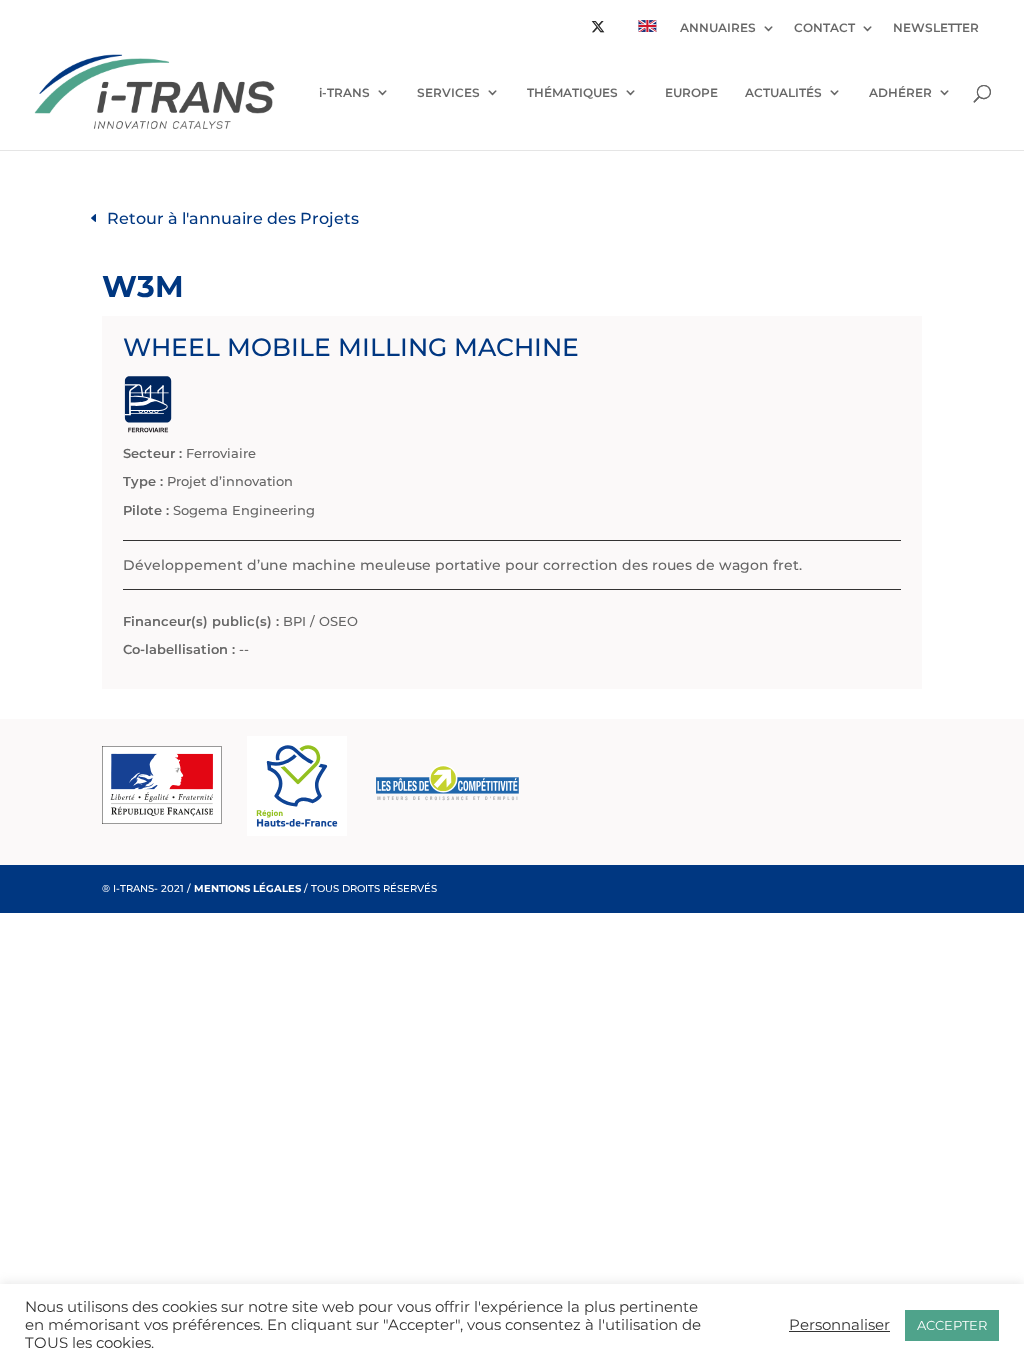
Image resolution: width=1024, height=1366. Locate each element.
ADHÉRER (900, 92)
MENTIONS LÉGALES (247, 888)
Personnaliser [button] (839, 1325)
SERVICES (448, 92)
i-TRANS (344, 92)
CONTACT (824, 28)
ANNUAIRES (718, 28)
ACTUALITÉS (783, 92)
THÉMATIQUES (572, 92)
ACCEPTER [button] (952, 1325)
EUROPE (691, 92)
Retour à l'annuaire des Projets (233, 218)
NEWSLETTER (936, 28)
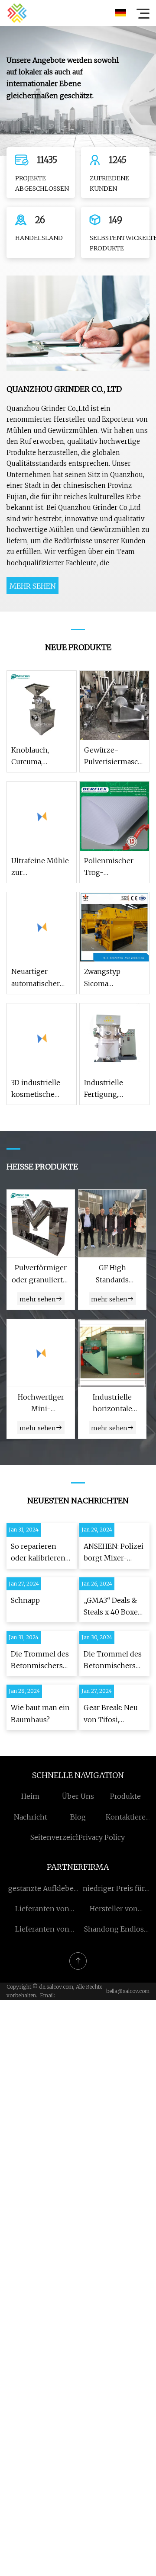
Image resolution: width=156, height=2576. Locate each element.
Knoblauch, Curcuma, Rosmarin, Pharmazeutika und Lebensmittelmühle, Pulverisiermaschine (41, 757)
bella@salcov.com (128, 1991)
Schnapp (25, 1600)
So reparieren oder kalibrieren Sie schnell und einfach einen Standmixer (38, 1553)
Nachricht (30, 1817)
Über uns (78, 1796)
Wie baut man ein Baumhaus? (40, 1713)
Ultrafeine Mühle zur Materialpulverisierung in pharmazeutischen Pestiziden (41, 867)
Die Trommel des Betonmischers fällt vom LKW (40, 1661)
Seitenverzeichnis (60, 1837)
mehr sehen (33, 586)
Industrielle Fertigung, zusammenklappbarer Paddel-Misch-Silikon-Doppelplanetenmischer (114, 1089)
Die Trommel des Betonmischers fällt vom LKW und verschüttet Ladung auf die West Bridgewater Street (113, 1661)
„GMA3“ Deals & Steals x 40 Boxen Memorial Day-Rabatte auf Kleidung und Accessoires (113, 1607)
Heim (30, 1796)
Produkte (125, 1796)
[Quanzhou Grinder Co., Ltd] (16, 13)
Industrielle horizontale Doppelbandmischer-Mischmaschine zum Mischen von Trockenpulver (112, 1404)
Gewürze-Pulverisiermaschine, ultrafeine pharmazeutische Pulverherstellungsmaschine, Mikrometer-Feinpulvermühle (114, 757)
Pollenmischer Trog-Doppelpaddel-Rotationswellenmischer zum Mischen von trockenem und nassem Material (114, 867)
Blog (78, 1817)
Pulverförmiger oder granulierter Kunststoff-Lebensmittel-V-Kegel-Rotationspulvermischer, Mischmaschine (40, 1274)
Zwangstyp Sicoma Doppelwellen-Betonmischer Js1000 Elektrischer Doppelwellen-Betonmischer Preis (109, 978)
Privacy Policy (101, 1837)
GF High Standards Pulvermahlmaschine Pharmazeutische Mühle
-=-=-
*TASK REQUIREMENTS:* If the data includes images, skip them and copy every line exactly.

*SOLUTION:*
Image resolution: width=1024, height=1366. Locate each element.
ADHÉRER (900, 92)
MENTIONS LÉGALES (247, 888)
Personnaliser [button] (839, 1325)
SERVICES (448, 92)
i-TRANS (344, 92)
CONTACT (824, 28)
ANNUAIRES (718, 28)
ACTUALITÉS (783, 92)
THÉMATIQUES (572, 92)
ACCEPTER [button] (952, 1325)
EUROPE (691, 92)
Retour à l'annuaire des Projets (233, 218)
NEWSLETTER (936, 28)
Image resolution: width=156, height=2576. Locate each element.
Knoblauch, Curcuma, Rosmarin, Pharmazeutika und Lebensmittelmühle, Pulverisiermaschine (41, 757)
bella@salcov.com (128, 1991)
Schnapp (25, 1600)
So reparieren oder kalibrieren Sie schnell und einfach einen Standmixer (38, 1553)
Nachricht (30, 1817)
Über uns (78, 1796)
Wie baut man ein Baumhaus? (40, 1713)
Ultrafeine Mühle zur Materialpulverisierung in pharmazeutischen Pestiziden (41, 867)
Die Trommel des Betonmischers fällt vom LKW (40, 1661)
Seitenverzeichnis (60, 1837)
mehr sehen (33, 586)
Industrielle Fertigung, zusammenklappbarer Paddel-Misch-Silikon-Doppelplanetenmischer (114, 1089)
Die Trommel des Betonmischers fällt vom LKW und verschüttet Ladung auf die West Bridgewater Street (113, 1661)
„GMA3“ Deals & Steals x 40 Boxen Memorial Day-Rabatte auf Kleidung und Accessoires (113, 1607)
Heim (30, 1796)
Produkte (125, 1796)
[Quanzhou Grinder Co., Ltd] (16, 13)
Industrielle horizontale Doppelbandmischer-Mischmaschine zum Mischen von Trockenpulver (112, 1404)
Gewürze-Pulverisiermaschine, ultrafeine pharmazeutische Pulverherstellungsmaschine, Mikrometer-Feinpulvermühle (114, 757)
Pollenmischer Trog-Doppelpaddel-Rotationswellenmischer zum Mischen von trockenem und nassem Material (114, 867)
Blog (78, 1817)
Pulverförmiger oder granulierter Kunststoff-Lebensmittel-V-Kegel-Rotationspulvermischer, Mischmaschine (40, 1274)
Zwangstyp Sicoma Doppelwellen-Betonmischer Js1000 Elektrischer Doppelwellen-Betonmischer Preis (109, 978)
Privacy Policy (101, 1837)
GF High Standards Pulvermahlmaschine Pharmazeutische Mühle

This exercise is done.